Collected data:
§ §

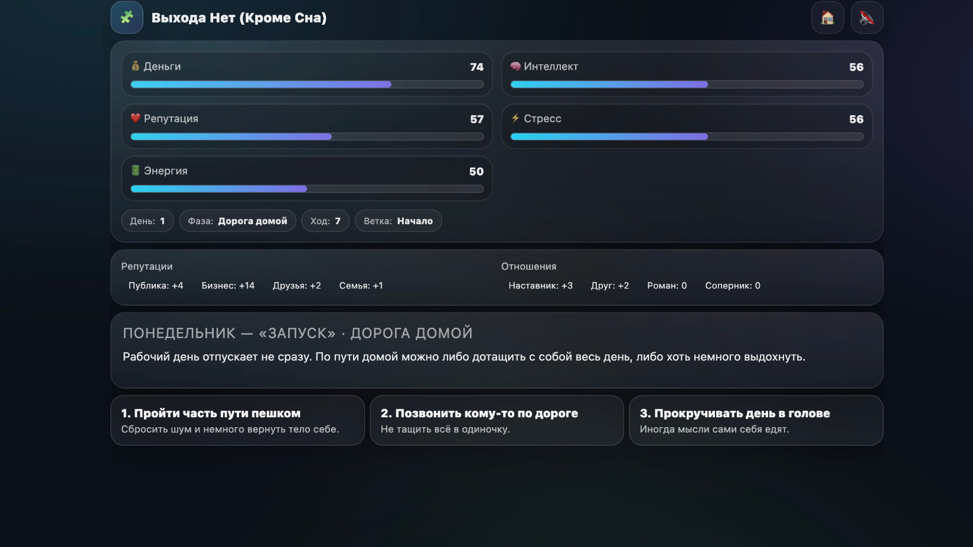Unmute the game via crossed speaker icon

click(866, 18)
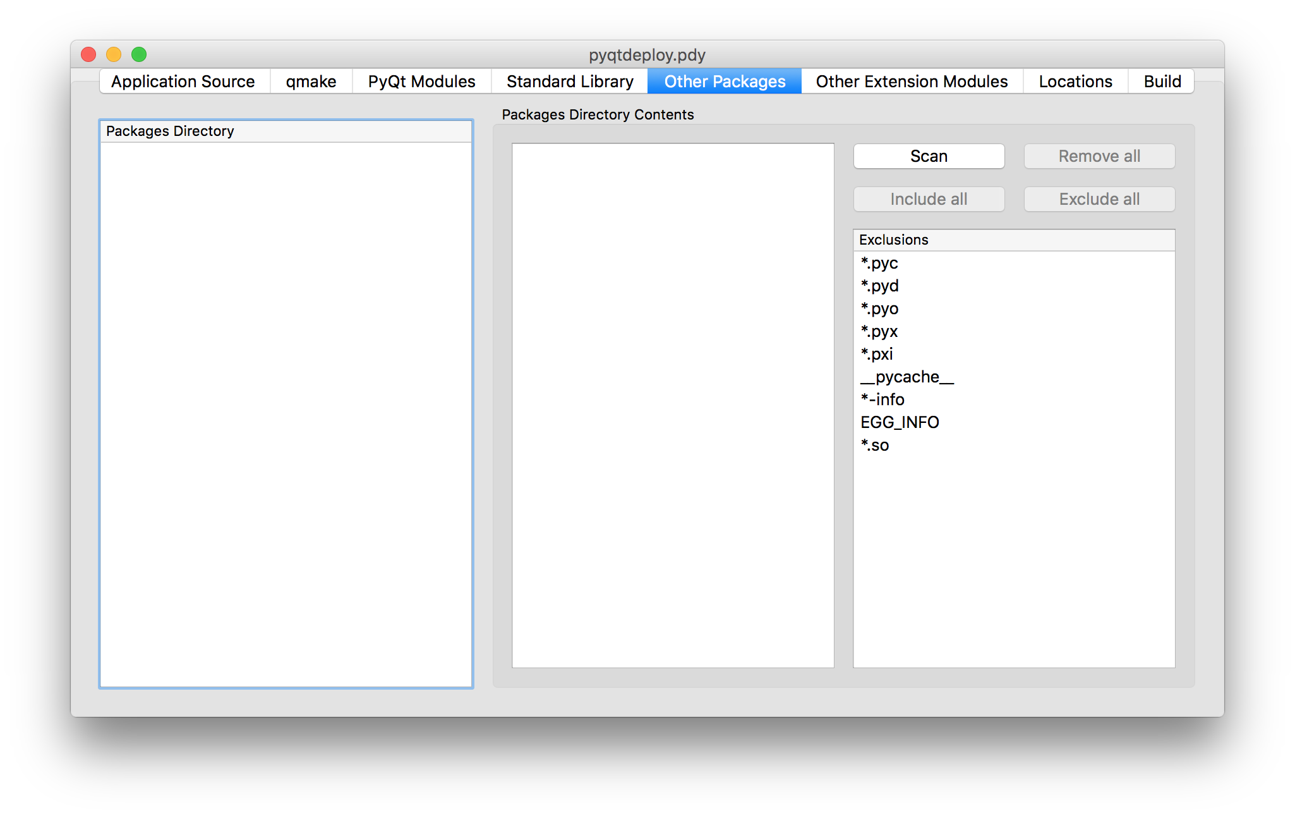Select the EGG_INFO exclusion entry
Screen dimensions: 1295x818
[900, 422]
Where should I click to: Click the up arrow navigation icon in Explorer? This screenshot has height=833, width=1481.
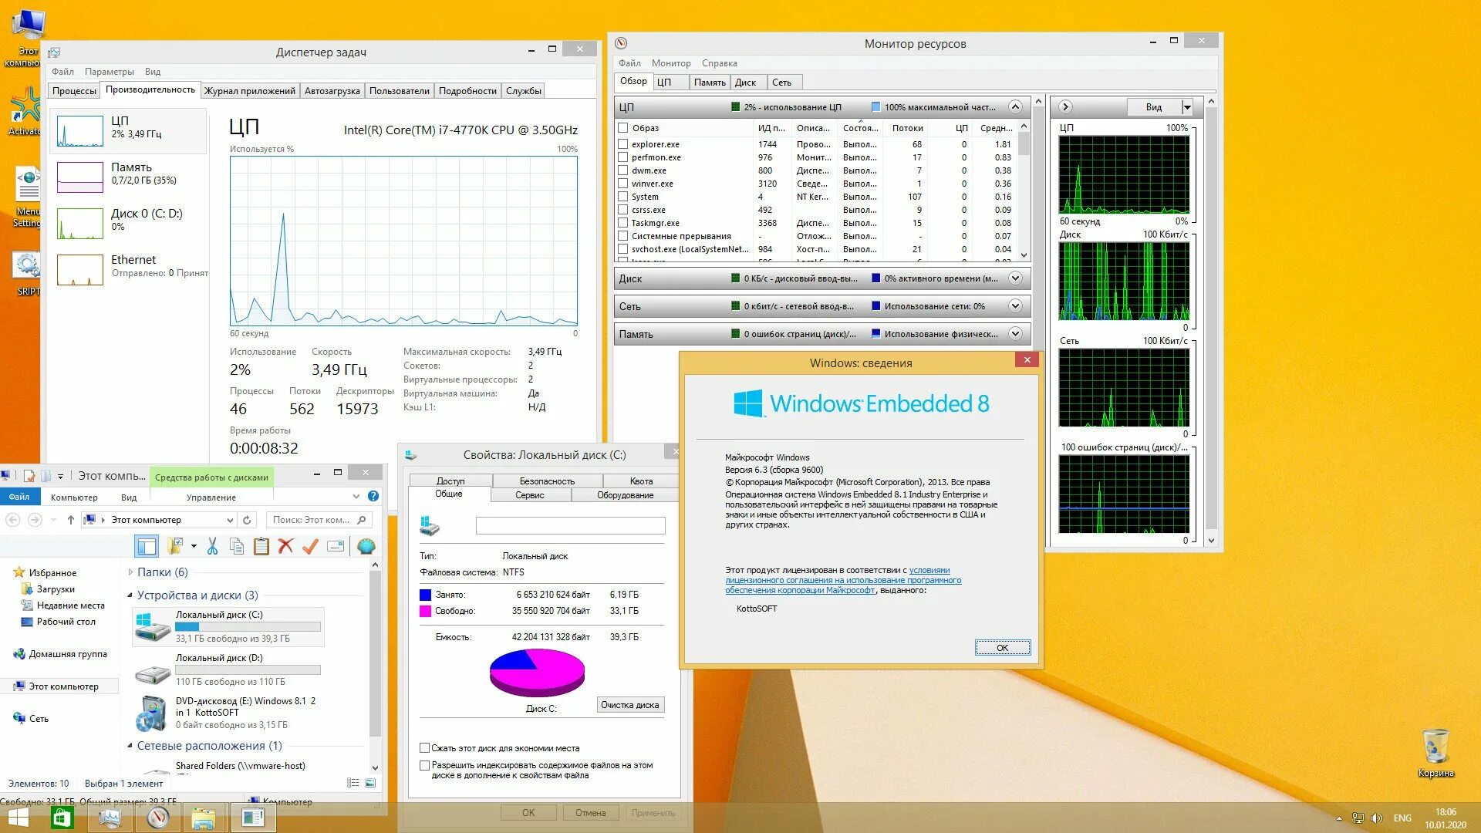71,520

§ §

§ WORK ORDER
Copy out exactly the lines between the line that contains "Where should I" and the last line of the records, both ends included; leave out every picture.

§ EXERCISE RESULT
Where should I click to: Click the up arrow navigation icon in Explorer? This screenshot has height=833, width=1481.
71,520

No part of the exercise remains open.